* _TEXTE_
..............................

Jour J, ou plutôt dernière ligne droite pour la présidentielle américaine. Les Américains sont appelés aux urnes, ce mardi 3 novembre, pour élire le président des États-Unis pour les quatre années à venir. Mais alors que près de 100 millions d’électeurs ont déjà voté par anticipation – un “stupéfiant” record de participation précoce, note Vox, qui s’explique notamment par la volonté d’éviter la foule en pleine pandémie et “montre que cette élection revêt une importance énorme” –, cette journée a plutôt des airs de sprint final avant la fermeture des bureaux de vote.

A la veille du scrutin, les sondages donnaient toujours Joe Biden en position de force. Mais ceux-ci “nous ont trompés il y a quatre ans”, mettait en garde CNN. Et l’histoire récente semble au contraire suggérer que “Trump devrait gagner” : “seuls trois présidents sortants au cours de la vie de M. Trump ont perdu leur candidature pour un second mandat.”

..............................

* _EXTRAIT DE SOURCE_
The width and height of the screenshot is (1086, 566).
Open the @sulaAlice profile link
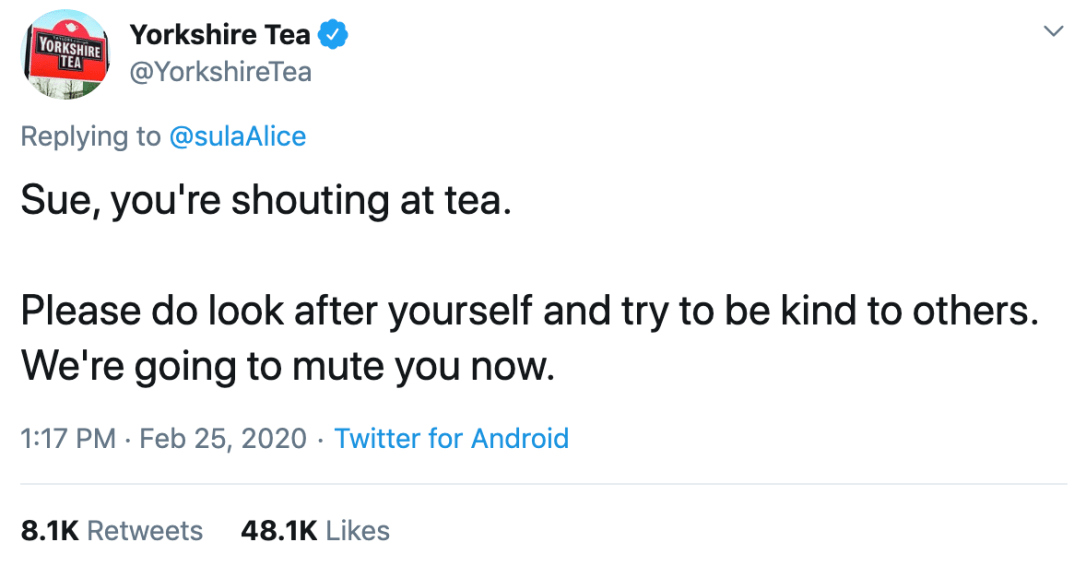coord(237,136)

..............................

* _TRAVAIL À FAIRE_
D'après le texte sur la présidentielle américaine, combien d'électeurs avaient déjà voté par anticipation ?

* _RÉPONSE_
Près de 100 millions d'électeurs.